Diciamo che non me l’aspettavo assolutamente, tant’è che quando mi hanno detto che ero arrivato a così tanti ascolti, pensavo mi prendessero in giro e sono andato a controllare. In realtà, sì, c’è quella cosa di trasportare l’ascoltatore soprattutto nell’inciso; volevo che fosse un inciso vero e proprio. Quindi sì, l’intento era quello.

Una curiosità: cosa sono i 13 Tagli?

Sono il numero di ferite che ci siamo fatti in una mia storia d’amore. Le ho contate una ad una; sono 13 e ne ho messe 13. Questa è sicuramente una canzone a cui mi sento molto legato, ma Tienila stretta questa felicità rimane la mia canzone preferita, perché l’ho scritta di getto in un momento in cui, in seguito a un brutto periodo, stavo veramente meglio. Sono tutti brani autobiografici, c’è tanto di me, ma ci sono anche molti consigli. A pensarci, spesso gli ascoltatori mi ringraziano, dicendomi che sembra che abbia scritto appositamente per loro queste canzoni.

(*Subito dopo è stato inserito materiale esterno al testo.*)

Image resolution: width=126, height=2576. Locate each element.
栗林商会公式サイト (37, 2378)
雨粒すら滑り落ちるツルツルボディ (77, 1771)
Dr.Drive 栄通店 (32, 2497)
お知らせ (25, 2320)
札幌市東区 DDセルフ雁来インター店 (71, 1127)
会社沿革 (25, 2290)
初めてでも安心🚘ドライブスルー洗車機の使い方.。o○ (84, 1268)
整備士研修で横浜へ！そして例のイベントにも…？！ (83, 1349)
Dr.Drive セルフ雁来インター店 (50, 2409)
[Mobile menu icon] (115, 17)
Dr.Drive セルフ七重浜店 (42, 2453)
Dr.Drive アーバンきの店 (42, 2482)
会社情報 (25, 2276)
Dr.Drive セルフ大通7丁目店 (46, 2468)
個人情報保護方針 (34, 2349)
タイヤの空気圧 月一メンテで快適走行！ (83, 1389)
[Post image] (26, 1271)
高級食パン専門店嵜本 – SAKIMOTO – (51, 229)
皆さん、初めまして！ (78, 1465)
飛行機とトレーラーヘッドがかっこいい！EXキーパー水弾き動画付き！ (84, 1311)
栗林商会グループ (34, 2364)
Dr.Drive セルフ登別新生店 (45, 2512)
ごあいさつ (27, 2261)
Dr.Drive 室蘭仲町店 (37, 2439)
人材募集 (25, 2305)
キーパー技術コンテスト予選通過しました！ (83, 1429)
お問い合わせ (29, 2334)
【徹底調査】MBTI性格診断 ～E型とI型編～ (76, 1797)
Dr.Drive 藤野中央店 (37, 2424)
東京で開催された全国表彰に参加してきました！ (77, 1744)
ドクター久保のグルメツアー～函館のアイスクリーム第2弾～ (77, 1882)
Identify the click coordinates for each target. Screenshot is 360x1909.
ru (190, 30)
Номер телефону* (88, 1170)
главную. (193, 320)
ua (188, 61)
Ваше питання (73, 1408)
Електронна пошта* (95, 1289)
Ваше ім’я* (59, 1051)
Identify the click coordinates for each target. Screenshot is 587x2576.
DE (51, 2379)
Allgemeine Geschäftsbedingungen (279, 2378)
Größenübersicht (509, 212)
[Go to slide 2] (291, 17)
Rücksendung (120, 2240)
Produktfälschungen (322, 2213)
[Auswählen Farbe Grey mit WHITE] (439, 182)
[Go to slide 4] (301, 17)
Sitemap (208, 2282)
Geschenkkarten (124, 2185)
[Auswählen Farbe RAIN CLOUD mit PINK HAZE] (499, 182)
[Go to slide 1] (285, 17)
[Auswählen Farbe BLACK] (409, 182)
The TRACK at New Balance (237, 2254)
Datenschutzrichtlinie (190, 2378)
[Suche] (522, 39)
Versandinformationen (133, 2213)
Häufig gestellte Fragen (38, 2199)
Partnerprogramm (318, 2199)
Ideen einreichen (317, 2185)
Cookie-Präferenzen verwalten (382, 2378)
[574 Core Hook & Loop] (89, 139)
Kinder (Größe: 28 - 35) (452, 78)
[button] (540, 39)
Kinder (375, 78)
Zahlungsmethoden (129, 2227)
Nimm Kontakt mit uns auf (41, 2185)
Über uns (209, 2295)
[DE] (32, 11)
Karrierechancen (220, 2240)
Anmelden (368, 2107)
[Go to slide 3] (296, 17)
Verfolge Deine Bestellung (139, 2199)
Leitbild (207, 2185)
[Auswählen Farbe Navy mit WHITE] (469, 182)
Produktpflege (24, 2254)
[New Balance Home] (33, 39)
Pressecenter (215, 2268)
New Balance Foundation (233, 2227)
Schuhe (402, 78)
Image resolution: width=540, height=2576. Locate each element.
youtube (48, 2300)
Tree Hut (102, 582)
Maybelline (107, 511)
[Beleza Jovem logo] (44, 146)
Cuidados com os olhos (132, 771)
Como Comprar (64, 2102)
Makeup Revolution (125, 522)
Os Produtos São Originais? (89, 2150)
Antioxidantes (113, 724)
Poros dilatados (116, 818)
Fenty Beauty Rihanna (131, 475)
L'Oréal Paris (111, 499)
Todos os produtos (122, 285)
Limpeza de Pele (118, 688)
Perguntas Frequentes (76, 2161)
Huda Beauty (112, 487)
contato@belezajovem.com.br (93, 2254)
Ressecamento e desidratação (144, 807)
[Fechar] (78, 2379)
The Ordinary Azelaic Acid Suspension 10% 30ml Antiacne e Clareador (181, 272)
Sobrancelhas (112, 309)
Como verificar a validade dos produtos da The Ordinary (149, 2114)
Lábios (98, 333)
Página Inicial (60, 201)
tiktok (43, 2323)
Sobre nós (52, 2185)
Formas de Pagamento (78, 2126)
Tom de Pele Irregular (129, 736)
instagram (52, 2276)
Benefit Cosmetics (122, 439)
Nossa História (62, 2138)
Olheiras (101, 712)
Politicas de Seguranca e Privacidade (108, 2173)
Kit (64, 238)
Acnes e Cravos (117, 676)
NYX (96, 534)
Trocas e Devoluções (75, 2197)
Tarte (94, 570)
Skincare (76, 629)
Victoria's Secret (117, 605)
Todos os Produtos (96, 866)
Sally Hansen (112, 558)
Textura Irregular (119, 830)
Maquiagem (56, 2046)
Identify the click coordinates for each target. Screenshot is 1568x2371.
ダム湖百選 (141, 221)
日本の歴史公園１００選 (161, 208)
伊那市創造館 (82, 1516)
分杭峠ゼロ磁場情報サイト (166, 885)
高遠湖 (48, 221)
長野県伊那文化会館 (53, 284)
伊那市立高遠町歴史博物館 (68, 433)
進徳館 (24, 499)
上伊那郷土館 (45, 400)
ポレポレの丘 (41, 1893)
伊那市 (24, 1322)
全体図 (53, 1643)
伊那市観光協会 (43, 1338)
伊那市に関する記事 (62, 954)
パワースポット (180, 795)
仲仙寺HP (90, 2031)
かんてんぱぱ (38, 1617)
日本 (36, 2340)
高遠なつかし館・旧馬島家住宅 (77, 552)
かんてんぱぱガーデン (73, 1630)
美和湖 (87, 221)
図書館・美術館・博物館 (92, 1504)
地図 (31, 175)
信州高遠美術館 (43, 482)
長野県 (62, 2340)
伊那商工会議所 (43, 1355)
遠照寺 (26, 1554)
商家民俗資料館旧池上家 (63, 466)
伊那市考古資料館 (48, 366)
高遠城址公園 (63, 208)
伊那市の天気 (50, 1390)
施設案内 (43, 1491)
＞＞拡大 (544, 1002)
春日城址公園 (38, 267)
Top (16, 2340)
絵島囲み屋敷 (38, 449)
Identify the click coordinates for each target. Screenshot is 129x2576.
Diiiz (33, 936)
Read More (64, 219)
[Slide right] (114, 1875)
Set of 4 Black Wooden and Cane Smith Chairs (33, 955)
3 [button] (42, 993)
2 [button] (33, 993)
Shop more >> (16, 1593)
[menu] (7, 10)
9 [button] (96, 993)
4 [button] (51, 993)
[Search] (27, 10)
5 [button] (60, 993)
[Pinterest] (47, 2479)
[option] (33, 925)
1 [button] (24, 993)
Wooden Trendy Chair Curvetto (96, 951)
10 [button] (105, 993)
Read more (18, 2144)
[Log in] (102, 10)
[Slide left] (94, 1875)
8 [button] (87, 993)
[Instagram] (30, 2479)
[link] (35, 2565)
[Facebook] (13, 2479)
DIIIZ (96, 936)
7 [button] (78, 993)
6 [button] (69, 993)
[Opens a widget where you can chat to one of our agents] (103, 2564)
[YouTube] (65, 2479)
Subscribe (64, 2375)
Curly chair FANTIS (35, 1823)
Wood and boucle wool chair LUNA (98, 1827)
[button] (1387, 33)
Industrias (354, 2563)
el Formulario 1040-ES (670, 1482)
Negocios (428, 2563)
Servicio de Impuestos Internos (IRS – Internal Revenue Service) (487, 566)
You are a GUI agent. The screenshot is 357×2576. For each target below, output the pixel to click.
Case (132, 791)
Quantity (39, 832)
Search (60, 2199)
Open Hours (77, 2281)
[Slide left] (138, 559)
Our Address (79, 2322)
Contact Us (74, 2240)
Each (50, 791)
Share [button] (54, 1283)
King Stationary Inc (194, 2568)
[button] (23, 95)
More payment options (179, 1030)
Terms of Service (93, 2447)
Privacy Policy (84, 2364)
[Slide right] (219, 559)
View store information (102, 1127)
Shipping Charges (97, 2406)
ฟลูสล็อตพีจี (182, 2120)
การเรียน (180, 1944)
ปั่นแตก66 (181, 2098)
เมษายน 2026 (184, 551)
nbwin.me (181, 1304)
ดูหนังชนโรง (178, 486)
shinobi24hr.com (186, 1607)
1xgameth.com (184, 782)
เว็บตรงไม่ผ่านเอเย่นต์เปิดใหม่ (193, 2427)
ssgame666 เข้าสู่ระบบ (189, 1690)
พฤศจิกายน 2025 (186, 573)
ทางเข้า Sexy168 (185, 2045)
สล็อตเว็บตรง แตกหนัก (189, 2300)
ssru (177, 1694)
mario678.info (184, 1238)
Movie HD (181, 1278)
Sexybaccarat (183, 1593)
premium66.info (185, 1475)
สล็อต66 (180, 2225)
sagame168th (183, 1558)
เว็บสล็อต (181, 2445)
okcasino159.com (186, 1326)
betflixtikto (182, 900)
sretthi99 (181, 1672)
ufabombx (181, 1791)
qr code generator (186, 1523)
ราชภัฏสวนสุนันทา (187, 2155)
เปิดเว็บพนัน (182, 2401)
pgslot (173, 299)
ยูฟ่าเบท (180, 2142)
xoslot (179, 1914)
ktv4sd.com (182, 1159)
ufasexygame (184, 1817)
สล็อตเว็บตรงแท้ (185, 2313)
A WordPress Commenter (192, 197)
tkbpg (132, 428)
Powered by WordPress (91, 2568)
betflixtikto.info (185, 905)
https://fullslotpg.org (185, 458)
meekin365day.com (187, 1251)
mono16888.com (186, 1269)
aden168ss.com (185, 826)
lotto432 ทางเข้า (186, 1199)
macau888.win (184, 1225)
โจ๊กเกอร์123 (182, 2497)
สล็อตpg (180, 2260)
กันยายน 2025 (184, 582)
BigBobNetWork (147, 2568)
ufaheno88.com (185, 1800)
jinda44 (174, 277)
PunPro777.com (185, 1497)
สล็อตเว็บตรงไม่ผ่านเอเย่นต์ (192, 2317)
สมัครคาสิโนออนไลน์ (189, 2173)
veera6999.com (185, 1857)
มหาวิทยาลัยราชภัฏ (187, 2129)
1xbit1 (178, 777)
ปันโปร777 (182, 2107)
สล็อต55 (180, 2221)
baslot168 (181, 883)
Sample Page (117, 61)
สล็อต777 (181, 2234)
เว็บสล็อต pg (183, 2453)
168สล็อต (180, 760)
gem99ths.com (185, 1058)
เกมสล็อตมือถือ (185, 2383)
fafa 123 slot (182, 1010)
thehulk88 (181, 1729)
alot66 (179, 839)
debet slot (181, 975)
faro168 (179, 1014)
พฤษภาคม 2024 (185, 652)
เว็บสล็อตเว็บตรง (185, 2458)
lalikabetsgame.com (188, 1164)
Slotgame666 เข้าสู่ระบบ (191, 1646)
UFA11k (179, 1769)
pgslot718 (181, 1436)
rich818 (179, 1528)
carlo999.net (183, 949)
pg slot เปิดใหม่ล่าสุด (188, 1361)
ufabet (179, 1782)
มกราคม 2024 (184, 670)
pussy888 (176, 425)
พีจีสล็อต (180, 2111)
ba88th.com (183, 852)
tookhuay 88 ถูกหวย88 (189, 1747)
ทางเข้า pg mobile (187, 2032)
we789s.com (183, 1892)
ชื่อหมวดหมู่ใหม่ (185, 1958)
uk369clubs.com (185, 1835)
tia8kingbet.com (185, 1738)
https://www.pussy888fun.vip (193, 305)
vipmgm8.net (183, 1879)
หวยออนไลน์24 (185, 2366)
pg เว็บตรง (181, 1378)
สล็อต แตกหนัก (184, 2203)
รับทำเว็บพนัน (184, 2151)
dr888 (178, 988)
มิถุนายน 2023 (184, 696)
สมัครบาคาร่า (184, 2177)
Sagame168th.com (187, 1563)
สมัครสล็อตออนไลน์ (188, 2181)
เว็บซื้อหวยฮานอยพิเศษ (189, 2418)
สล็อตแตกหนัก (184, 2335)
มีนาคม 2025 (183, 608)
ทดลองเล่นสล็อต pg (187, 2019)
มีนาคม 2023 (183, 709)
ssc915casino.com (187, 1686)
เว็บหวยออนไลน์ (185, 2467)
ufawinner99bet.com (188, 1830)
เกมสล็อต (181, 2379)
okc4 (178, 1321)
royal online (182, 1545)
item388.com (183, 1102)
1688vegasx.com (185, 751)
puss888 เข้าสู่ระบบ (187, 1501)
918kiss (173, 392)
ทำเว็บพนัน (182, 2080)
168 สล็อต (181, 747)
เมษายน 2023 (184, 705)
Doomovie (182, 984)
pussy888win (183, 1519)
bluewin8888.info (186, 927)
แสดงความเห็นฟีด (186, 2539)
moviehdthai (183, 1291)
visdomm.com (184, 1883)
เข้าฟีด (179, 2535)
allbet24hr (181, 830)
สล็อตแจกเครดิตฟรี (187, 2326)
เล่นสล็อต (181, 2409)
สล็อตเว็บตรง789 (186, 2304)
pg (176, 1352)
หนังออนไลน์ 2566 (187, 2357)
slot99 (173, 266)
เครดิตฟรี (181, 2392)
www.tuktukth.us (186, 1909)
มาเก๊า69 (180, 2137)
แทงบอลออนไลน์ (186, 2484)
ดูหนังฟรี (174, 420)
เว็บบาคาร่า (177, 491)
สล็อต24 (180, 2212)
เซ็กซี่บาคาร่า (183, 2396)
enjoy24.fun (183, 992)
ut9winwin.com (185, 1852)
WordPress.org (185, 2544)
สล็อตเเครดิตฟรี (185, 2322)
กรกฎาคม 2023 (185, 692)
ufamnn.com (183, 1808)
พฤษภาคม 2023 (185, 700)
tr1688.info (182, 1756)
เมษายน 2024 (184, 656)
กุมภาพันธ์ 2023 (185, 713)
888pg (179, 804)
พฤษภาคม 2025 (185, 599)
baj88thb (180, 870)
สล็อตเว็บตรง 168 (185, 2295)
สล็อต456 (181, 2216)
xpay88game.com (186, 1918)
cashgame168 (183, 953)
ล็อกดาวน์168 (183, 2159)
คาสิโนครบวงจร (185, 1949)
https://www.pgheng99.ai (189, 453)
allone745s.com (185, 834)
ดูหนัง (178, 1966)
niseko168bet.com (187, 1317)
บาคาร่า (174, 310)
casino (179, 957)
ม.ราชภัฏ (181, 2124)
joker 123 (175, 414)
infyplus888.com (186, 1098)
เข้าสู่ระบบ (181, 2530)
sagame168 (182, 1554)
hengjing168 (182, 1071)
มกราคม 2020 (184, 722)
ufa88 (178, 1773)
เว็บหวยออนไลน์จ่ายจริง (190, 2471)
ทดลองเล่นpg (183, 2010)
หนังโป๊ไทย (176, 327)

Non c’è evoluzione se provi a arrenderti.

In ogni cantautore ha un influsso importante l’ambiente in cui vive e l’atmosfera cittadina che c’è dietro. Quanta Roma c’è nelle canzoni di Boreale?

C’è tanta Roma sì! Perché Roma è una città che ti prende e non ti lascia andare. Che ti avvolge e che ti fa anche incazzare.

Sento influssi di Lucio Battisti. Che importanza ha avuto il cantautorato italiano nelle tue canzoni?

Oltre Rossetto e Cioccolato di Ornella Vanoni, c’è tanto del passato nelle mie canzoni: un Vasco Rossi, Venditti (che canto spesso), Lucio Battisti, sì, Lucio Dalla e anche un Ligabue che mi è rimasto sempre nel cuore.

È bello il mare quando ti tocca,
guarda l’onda prima che ci travolga.
Lascia che ci travolga.

Sembra che tu abbia un rapporto particolare con la Natura. Dal nome “Boreale” al paragonare spesso le situazioni che vivi a un temporale o a un’onda. È così?

Sì, tant’è vero che Roma mi fa talmente arrabbiare, che vorrei spesso andar via. C’è stato un periodo in cui vivevo fuori Roma e stavo davvero bene, perché ero a contatto con la Natura. Ho iniziato anche a trasformarmi in una sorta di agricoltore nel mio piccolo. Mi piacerebbe tornare anche a fare quello. Quando mi chiedono di progetti futuri, parlo anche di un agriturismo. Ho un debole per la natura.

Lasciaci con la frase preferita di una delle tue canzoni.

“Pensa che bello se ci fosse in palio, un premio per ogni sbaglio”. Questa sì, mi piace un bel po’.